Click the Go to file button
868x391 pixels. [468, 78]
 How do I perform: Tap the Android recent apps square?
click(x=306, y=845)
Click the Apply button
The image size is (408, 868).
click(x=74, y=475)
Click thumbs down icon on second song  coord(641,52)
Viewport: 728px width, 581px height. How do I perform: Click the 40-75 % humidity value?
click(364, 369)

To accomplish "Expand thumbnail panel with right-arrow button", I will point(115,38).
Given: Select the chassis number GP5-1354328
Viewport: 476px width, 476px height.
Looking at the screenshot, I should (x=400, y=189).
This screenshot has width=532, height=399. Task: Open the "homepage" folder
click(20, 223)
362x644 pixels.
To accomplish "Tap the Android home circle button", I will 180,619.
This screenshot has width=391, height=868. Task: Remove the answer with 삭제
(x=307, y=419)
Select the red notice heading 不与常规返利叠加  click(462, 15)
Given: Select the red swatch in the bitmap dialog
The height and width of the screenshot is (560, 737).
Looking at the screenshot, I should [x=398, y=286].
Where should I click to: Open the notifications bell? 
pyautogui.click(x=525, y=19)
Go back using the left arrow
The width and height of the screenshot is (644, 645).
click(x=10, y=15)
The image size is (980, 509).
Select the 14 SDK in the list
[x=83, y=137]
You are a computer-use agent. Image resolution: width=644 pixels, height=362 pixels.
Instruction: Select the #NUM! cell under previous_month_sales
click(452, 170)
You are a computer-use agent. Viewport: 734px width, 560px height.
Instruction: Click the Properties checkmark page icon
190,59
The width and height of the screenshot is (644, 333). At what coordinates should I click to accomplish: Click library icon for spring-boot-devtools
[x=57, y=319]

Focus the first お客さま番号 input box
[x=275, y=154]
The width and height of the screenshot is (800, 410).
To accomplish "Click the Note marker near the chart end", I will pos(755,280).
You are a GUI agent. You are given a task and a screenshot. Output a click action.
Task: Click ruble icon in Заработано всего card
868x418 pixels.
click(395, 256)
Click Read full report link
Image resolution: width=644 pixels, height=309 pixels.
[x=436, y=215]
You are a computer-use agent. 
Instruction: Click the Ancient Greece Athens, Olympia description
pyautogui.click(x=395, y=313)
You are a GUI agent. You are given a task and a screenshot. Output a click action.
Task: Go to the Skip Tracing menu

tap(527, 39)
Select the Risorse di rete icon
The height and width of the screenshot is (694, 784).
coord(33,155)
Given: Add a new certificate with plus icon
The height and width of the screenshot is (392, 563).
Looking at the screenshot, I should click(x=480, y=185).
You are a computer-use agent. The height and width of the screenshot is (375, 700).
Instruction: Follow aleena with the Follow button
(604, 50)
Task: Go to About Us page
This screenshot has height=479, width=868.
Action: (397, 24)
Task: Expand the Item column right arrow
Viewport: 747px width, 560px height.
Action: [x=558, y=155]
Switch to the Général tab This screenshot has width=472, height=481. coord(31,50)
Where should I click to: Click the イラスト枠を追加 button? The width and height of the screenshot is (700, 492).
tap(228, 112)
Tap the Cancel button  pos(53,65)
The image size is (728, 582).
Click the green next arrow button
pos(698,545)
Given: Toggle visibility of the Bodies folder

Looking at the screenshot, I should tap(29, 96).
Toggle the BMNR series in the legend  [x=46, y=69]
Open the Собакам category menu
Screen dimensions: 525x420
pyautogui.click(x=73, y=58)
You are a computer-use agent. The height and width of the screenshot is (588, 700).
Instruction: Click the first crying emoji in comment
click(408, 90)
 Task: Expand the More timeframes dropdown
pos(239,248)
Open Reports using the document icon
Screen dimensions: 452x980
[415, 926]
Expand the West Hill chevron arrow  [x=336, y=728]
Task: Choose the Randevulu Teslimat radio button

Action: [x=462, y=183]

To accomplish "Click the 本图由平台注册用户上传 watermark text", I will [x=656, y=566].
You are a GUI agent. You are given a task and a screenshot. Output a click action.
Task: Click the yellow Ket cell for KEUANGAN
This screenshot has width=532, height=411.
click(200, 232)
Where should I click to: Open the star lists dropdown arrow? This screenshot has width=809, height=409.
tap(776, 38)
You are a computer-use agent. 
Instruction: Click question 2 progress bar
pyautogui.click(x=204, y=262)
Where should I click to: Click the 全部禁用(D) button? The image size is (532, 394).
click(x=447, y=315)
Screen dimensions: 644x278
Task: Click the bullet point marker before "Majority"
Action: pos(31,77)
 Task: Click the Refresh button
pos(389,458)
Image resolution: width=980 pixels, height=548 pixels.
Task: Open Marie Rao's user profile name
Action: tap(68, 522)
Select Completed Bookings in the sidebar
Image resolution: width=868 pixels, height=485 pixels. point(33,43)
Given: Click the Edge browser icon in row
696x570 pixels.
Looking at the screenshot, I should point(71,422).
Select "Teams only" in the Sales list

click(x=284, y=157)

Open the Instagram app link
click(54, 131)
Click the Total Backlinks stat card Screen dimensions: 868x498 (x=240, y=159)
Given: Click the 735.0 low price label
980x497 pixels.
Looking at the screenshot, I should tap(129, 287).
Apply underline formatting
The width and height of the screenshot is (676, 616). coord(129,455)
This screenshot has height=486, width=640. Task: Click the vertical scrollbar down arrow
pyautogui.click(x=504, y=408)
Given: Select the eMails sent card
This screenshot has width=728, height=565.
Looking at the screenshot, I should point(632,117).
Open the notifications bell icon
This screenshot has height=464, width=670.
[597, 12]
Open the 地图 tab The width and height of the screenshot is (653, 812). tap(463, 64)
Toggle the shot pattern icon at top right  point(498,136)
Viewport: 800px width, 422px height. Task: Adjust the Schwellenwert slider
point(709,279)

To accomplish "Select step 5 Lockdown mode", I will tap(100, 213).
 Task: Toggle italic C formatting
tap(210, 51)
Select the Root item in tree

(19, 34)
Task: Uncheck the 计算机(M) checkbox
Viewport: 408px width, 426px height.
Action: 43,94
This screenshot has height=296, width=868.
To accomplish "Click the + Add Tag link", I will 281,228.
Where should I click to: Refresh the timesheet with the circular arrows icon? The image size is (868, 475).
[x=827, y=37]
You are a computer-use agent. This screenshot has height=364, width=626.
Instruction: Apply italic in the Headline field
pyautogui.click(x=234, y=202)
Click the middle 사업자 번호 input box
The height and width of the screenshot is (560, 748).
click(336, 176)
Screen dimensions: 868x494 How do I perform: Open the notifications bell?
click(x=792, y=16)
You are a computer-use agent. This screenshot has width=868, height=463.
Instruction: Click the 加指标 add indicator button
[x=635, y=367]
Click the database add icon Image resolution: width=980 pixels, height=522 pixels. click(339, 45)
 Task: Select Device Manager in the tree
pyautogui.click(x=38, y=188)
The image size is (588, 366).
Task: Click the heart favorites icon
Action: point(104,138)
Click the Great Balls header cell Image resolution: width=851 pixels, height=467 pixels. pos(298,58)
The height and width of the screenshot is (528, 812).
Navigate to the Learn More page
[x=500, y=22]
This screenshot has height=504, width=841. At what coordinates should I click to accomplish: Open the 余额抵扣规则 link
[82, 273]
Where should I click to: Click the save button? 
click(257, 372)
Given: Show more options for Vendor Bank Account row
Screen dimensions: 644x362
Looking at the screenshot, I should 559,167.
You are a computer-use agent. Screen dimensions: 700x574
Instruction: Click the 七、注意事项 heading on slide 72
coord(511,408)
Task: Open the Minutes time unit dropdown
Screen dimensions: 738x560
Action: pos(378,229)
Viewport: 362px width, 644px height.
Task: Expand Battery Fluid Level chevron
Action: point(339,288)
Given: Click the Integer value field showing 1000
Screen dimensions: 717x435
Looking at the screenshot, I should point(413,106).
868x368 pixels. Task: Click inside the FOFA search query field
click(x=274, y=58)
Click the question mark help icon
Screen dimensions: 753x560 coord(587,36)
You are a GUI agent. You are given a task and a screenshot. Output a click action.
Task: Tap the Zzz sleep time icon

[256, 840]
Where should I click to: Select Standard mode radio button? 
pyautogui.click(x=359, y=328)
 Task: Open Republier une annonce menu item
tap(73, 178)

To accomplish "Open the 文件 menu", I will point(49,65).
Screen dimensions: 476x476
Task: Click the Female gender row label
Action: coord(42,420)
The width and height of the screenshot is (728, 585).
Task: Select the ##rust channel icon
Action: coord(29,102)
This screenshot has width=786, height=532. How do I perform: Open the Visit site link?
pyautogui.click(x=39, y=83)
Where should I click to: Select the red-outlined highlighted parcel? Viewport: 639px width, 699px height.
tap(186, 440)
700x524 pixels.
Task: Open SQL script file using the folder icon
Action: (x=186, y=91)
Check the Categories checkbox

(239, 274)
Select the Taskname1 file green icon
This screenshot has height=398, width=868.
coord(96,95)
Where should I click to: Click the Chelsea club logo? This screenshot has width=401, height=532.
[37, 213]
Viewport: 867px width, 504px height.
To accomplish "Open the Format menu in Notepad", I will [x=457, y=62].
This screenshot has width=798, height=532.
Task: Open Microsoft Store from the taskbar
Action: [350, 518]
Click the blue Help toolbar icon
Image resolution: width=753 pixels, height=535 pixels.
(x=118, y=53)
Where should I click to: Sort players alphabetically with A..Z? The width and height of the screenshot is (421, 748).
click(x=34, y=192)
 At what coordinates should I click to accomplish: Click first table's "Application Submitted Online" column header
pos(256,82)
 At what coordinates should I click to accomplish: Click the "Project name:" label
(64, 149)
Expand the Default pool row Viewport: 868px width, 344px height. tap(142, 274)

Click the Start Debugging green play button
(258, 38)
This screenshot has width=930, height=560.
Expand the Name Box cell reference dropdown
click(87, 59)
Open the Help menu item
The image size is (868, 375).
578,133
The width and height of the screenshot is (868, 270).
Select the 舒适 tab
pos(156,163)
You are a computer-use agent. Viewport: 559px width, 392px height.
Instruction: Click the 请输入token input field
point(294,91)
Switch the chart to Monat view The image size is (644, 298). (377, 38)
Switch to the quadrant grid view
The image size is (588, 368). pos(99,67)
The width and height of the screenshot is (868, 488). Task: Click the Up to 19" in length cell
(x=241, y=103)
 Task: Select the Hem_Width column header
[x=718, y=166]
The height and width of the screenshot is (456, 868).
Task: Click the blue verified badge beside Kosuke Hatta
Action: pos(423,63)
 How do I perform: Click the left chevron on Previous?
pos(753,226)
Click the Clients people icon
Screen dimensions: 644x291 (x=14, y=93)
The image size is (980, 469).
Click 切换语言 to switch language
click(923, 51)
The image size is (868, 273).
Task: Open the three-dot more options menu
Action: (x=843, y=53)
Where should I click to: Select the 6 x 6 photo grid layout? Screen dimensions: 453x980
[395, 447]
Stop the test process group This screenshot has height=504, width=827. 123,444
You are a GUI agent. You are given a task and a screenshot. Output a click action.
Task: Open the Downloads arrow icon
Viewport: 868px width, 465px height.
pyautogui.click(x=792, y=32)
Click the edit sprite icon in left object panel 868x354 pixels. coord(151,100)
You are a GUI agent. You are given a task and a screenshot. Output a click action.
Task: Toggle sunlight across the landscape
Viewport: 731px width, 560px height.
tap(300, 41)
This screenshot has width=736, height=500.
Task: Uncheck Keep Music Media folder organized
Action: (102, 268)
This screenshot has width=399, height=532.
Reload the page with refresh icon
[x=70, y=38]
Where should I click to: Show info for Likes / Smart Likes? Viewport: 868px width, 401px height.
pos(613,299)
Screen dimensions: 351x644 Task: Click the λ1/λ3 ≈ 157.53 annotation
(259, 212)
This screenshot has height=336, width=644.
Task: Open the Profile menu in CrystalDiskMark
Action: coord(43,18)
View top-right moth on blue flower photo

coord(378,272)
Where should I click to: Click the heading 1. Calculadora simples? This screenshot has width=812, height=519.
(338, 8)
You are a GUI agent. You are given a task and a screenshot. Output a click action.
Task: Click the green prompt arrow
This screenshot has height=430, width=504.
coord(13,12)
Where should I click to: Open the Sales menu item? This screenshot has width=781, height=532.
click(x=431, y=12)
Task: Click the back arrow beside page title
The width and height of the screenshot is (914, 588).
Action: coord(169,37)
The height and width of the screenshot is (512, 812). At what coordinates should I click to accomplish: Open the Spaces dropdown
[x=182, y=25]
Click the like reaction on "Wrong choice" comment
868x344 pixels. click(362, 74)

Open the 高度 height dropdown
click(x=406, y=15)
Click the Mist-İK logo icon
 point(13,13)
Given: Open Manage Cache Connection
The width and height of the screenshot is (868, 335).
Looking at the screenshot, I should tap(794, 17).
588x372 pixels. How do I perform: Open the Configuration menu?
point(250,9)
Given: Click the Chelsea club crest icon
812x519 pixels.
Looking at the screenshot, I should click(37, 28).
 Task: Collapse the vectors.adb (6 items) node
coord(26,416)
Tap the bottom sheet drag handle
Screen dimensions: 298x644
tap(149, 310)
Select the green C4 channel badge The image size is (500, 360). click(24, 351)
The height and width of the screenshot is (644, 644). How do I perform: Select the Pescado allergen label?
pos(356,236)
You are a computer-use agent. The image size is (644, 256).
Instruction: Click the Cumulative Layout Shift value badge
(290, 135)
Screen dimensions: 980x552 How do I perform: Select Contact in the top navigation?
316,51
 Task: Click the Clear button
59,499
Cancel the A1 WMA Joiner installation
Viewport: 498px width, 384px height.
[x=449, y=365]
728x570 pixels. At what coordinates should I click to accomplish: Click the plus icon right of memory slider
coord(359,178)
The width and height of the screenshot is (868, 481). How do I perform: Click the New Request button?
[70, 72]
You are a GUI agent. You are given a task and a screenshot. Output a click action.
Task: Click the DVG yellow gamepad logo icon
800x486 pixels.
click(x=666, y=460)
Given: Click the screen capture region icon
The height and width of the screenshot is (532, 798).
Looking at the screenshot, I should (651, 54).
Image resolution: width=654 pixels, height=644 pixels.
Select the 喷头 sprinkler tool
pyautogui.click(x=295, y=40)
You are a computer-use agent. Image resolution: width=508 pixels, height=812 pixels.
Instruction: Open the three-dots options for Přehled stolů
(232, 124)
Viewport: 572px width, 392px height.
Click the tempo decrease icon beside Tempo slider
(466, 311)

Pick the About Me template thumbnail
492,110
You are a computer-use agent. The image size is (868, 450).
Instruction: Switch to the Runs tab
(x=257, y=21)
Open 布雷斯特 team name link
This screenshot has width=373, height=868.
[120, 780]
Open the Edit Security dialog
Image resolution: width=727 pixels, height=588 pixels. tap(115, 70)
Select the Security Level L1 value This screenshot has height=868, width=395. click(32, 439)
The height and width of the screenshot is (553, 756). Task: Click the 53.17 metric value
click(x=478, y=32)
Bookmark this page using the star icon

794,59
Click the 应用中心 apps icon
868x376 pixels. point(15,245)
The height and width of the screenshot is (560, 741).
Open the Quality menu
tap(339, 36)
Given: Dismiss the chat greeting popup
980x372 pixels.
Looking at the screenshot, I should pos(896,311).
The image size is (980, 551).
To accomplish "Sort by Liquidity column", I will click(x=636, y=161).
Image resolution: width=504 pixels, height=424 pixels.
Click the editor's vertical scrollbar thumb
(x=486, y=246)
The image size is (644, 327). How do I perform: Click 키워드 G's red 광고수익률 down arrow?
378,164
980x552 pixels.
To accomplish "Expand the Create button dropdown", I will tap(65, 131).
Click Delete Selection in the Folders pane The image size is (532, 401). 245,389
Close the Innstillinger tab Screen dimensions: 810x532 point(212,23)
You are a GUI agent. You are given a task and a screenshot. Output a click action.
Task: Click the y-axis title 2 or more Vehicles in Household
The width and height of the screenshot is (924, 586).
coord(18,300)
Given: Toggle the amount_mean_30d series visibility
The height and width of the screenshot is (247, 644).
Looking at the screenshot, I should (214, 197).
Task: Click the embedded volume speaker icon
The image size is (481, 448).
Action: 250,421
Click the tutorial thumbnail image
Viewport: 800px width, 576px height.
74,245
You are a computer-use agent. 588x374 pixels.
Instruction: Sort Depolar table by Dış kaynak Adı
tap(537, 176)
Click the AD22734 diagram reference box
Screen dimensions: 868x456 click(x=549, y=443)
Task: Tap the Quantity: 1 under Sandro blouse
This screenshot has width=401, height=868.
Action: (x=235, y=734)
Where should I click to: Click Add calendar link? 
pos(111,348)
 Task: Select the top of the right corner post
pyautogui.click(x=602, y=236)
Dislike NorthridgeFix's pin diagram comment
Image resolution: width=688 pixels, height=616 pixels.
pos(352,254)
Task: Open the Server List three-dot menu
• • • • • • •
▶ **WORK TASK**
From the records above, report the count of lines containing "chart" and nothing more.

▶ **ANSWER BOX**
2